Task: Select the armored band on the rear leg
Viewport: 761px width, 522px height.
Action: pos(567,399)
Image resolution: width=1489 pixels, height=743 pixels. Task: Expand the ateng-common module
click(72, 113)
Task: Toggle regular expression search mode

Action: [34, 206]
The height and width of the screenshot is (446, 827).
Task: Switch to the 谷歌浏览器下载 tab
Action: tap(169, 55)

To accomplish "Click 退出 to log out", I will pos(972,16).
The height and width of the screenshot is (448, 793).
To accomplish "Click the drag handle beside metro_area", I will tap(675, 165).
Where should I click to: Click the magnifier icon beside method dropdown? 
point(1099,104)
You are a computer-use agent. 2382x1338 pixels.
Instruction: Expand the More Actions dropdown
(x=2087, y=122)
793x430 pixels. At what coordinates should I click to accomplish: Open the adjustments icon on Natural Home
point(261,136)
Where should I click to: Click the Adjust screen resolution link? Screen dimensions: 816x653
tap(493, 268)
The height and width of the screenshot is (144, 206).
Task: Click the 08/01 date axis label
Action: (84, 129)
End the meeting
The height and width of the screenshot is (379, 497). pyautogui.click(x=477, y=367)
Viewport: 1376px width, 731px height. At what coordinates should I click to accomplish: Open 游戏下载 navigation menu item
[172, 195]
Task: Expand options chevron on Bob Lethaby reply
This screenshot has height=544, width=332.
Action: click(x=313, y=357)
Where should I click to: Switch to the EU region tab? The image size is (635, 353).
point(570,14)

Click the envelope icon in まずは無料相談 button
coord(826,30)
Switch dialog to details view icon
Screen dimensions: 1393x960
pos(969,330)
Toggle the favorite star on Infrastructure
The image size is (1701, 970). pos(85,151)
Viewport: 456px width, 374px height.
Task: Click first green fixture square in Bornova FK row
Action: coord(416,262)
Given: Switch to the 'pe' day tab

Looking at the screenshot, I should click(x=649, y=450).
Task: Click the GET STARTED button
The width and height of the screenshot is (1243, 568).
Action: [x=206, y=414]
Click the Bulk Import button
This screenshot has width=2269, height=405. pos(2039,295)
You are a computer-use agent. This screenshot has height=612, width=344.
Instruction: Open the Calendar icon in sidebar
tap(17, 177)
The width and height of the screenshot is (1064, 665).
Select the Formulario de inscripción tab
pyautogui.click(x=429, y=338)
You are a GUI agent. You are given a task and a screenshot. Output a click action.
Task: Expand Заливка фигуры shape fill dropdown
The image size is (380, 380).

******

▸ INSTRUCTION
Copy out the rows from the line that contains "Where should I click to: Click the magnifier" down to the line that contains "pos(969,330)", keeping both of those lines and leaving out everything else.

▸ CORRECT RESULT
Where should I click to: Click the magnifier icon beside method dropdown? 
point(1099,104)
You are a computer-use agent. 2382x1338 pixels.
Instruction: Expand the More Actions dropdown
(x=2087, y=122)
793x430 pixels. At what coordinates should I click to accomplish: Open the adjustments icon on Natural Home
point(261,136)
Where should I click to: Click the Adjust screen resolution link? Screen dimensions: 816x653
tap(493, 268)
The height and width of the screenshot is (144, 206).
Task: Click the 08/01 date axis label
Action: (84, 129)
End the meeting
The height and width of the screenshot is (379, 497). pyautogui.click(x=477, y=367)
Viewport: 1376px width, 731px height. At what coordinates should I click to accomplish: Open 游戏下载 navigation menu item
[172, 195]
Task: Expand options chevron on Bob Lethaby reply
This screenshot has height=544, width=332.
Action: click(x=313, y=357)
Where should I click to: Switch to the EU region tab? The image size is (635, 353).
point(570,14)

Click the envelope icon in まずは無料相談 button
coord(826,30)
Switch dialog to details view icon
Screen dimensions: 1393x960
pos(969,330)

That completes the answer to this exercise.